Их истории о чтении представляли опыт меньшинства еврейских иммигрантов. Большинство так до конца и не стали частью Нового Света, что, как и в рассмотренных здесь случаях, нередко означало стать частью американского среднего класса. Те, кто приехал во взрослом возрасте, даже прилагая усилия, часто обнаруживали, что им трудно читать и писать по-английски, особенно сложные тексты, требующие обширного словарного запаса или знания сложного синтаксиса[855]. Однако существовали книги и пресса на идише, которые сохраняли влияние примерно до 1940 года[856]. Газеты публиковали короткие рассказы и многосерийные художественные произведения, в основном в жанре любовных романов (известных как “schund”), которые осуждались редакторами высокой литературы, но пользовались популярностью у читательниц. Как и у их англоязычных сестер, у многих читательниц книг на идише было ярко выраженное светское мировоззрение, а в случае с теми, кто писал на идише, оно часто было резко антирелигиозным[857].
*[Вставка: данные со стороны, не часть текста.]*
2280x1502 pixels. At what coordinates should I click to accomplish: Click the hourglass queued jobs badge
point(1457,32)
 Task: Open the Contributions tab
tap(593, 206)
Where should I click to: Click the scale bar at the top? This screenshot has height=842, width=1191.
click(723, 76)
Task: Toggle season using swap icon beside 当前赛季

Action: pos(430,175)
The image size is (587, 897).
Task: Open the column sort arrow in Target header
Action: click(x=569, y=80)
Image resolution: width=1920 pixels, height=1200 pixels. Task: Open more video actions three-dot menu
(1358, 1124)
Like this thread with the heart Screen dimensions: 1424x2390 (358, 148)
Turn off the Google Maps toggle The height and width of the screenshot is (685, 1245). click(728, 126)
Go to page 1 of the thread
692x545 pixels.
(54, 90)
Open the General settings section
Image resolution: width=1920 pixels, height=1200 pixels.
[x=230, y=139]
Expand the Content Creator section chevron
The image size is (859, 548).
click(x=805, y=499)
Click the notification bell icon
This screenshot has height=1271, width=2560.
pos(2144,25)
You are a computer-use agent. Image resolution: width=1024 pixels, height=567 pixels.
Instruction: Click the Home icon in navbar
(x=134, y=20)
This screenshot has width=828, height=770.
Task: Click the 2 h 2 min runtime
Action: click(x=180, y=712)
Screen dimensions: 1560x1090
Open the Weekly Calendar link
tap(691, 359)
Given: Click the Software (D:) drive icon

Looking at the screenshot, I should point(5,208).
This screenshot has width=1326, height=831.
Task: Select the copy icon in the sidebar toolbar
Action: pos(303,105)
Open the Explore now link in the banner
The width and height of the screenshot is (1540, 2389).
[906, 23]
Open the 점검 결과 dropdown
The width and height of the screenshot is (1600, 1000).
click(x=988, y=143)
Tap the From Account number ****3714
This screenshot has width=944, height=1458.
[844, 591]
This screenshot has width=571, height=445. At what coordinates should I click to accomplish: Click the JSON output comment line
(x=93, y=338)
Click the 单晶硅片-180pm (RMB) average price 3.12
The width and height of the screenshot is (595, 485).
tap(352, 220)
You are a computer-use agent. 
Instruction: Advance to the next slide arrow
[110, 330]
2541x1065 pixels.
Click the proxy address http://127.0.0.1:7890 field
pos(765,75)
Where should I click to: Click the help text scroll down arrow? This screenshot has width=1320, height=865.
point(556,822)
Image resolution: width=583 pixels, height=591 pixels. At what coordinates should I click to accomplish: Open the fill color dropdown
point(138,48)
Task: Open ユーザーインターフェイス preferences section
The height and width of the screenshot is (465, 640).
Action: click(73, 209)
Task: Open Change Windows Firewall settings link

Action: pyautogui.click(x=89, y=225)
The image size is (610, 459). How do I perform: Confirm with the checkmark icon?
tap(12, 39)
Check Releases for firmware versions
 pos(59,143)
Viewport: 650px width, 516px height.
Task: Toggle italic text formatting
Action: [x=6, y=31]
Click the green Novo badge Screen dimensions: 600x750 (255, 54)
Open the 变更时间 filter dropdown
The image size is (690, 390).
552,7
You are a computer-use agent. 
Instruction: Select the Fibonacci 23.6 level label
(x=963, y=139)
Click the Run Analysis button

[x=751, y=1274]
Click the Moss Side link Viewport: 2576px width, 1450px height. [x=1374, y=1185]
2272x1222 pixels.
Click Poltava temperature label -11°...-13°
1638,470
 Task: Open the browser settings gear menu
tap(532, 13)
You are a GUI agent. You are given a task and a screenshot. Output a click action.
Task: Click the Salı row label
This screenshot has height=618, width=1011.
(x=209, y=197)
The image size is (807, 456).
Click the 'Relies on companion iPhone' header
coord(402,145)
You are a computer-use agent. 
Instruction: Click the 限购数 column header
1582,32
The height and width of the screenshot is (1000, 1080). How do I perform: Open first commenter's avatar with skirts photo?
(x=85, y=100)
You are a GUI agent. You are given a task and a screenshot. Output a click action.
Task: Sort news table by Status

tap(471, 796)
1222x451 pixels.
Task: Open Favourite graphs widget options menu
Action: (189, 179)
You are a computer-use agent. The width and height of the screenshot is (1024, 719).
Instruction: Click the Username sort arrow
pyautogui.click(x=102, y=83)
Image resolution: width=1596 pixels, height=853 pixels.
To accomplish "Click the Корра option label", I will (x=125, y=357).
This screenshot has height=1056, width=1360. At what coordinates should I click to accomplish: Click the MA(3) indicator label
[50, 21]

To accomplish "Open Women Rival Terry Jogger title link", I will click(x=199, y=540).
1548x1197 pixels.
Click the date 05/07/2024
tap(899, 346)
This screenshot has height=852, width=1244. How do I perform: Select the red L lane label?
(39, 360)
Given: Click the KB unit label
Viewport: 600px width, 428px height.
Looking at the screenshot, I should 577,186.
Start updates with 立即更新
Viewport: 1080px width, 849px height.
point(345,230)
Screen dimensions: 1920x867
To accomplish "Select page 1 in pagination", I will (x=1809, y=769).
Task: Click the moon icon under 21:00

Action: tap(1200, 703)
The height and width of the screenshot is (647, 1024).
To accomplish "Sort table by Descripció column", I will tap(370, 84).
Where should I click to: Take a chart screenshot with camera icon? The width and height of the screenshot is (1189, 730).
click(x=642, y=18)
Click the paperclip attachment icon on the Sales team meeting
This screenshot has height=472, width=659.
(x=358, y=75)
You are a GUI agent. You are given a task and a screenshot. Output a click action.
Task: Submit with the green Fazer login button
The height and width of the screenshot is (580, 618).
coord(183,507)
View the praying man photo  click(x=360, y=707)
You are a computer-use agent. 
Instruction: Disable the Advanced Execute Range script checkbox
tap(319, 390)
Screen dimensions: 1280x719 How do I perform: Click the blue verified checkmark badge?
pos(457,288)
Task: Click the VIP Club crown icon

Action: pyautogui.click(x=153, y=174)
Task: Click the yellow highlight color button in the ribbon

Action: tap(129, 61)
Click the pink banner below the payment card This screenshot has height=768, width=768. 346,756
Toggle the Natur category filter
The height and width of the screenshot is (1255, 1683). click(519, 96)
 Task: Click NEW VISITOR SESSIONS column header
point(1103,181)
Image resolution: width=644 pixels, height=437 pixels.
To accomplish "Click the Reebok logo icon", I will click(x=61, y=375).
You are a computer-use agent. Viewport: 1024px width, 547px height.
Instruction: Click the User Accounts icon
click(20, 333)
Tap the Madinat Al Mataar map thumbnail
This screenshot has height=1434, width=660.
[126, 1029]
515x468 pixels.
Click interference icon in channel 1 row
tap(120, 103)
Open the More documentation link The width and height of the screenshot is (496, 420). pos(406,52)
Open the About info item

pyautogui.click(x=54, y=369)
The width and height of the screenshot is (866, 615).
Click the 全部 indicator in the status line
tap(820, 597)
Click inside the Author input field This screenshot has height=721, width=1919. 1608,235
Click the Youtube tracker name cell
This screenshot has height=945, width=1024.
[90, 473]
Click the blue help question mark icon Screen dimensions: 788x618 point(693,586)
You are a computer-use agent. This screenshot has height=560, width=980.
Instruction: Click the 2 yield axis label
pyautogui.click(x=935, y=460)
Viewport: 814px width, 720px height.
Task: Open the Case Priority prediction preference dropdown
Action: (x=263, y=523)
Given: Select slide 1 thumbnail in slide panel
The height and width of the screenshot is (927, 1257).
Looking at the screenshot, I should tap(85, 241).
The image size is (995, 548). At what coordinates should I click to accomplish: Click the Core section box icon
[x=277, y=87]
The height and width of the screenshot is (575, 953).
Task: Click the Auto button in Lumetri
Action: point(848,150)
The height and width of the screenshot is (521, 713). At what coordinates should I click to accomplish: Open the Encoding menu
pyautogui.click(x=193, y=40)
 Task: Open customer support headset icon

Овладение выразительной грамотностью на английском языке открывало доступ к культуре, которая сулила некоторым еврейским иммигранткам бо́льшую свободу и гендерное равенство, включая гражданство и интеграцию в более гостеприимное общество, чем то, которое было им знакомо до этого. Эти достижения часто вступали в противоречие с религиозными догмами и ценностями их родителей из Старого Света. При этом поразителен контраст с читательскими обычаями афроамериканок. В отличие от иммигранток, которые стремились вырваться из того, что они считали угнетающей патриархальной религиозной традицией, афроамериканки следовали литературным традициям, которые укрепляли общественные связи, необходимые для выживания во враждебной среде. Бывшие рабы и их дети учились читать и писать в миссионерских школах. Дочери часто помогали матерям изучать букварь, объединяя поколения через некогда запрещенную деятельность, мощь которой они хорошо осознавали. Если для многих евреев Америка казалась страной возможностей, то афроамериканцы, имея большой опыт жизни в Соединенных Штатах, прекрасно понимали, что им не предстоит в ближайшее время войти в землю обетованную.